~ 4 min read

A Proposed MCP Server Security Evaluation Framework

share this story on
With great MCP power comes great MCP responsibility and you should be prepared to evaluate the security of your MCP server implementation and MCP adoption in your AI agents.

AI Agents are upon us and without properly mapping out security threats how can you even consider which guardrails to put in place? I’d like to propose a guiding framework for evaluating Model Context Protocol (MCP) Server security using a set of criteria that can be used to assess the security posture of an MCP server implementation.

The audience for this framework is:

  • Software developers considering building an MCP server
  • Software developers considering using an MCP server in their AI agents (Cursor, Claude Code, etc)
  • Security practitioners evaluating the security of MCP servers adoption and integration

MCP Server Security Evaluation Framework v1.0

MCP Server Configuration

1. Remote MCP Server Relies on Credentials via Query String

Maintaining authentication and authorization for an MCP server is a legitimate use-case, however, the way that credentials are handled is critical.

It’s been a long-standing best practice to avoid passing sensitive credentials in the query string of a URL, as they can be logged across various places (e.g., browser history, server logs). Even though we’re in the age of HTTPS, the PHP developer ecosystem have been repeatedly frowned upon for following this practice of passing cookie session IDs.

Yet, I’ve observed that some remote MCP server configurations still rely on passing API tokens in the query string. This is a security risk, as it can lead to accidental exposure of sensitive information:

API tokens for authentication and authorization in query string

2. MCP Server Configuration Secrets via Environment Variables

In another case of insecure storage of sensitive information such as credentials in the form of API tokens, API keys and other secrets is when such information is stored in the environment variables configuration of an MCP Server.

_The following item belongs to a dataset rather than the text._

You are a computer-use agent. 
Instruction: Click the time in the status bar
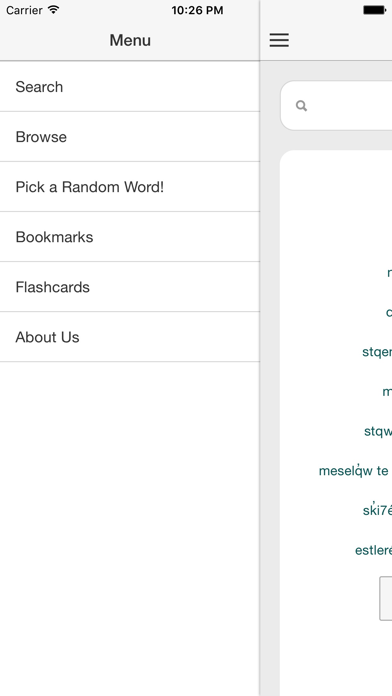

Consider the following example of an MCP server configuration file that stores sensitive information in environment variables:

{
  "mcpServers": {
    "server-name": {
      "command": "executable",
      "args": ["arg1", "arg2"],
      "env": {
        "API_TOKEN": "secret-key"
      }
    }
  }
}

This MCP configuration is often a JSON file on disk at the local project directory ./.vscode/mcp.json for example, or at the user’s home directory ~/.vscode/.mcp.json and is easily accessible by anyone with access to the file system.

These sensitive files become a target for exfiltration by attackers.

MCP Server Implementation

Risks in MCP Server implementation vary and are quite broad. MCP Servers can also be evaluated based on whether they are of a trusted entity or not, therefore opening the risks of malicious code as part of the MCP Server implementation.

In the scope of this proposed MCP Server security evaluation framework, I will assume that the MCP Server is implemented by a trusted entity, and as such, the security risks mostly related to secure coding conventions and practices.

For example, consider the following MCP Server tool implementation that is written in JavaScript using the @modelcontextprotocol/sdk/server package:

import { McpServer } from "@modelcontextprotocol/sdk/server/mcp.js";
import { StdioServerTransport } from "@modelcontextprotocol/sdk/server/stdio.js";
import { z } from "zod";
import { execSync, execFileSync } from "child_process";

const server = new McpServer({
  name: "npm JavaScript package management tools",
  version: "1.0.0",
  description: "Provides tools to get information about open source npm packages from the npmjs registry"
});

server.tool(
  "getNpmPackageInfo",
  "Get information about an npm package",
  {
    packageName: z.string()
  },
  async ({ packageName }) => {    
    const output = execSync(`npm view ${packageName}`, {
      encoding: "utf-8",
    });

    return {
      content: [
        {
          type: "text",
          text: output
        },
      ],
    };
  }
);

MCP Server Assets

The last piece of the MCP Server security evaluation framework ties to the building blocks of an MCP Server which is often a composition of third-party libraries, as is common with many software projects today relying on open source software.

As such, third-party libraries can introduce security risks to pay attention to, just as with any other project:

  • Insecure inclusion of third-party libraries
  • Incompatible licenses

The above risks of third-party libraries are nothing new to developers and security practitioners, however, they are worth mentioning in the context of MCP Server security evaluation which is often a black box when configuring new MCP Server integrations.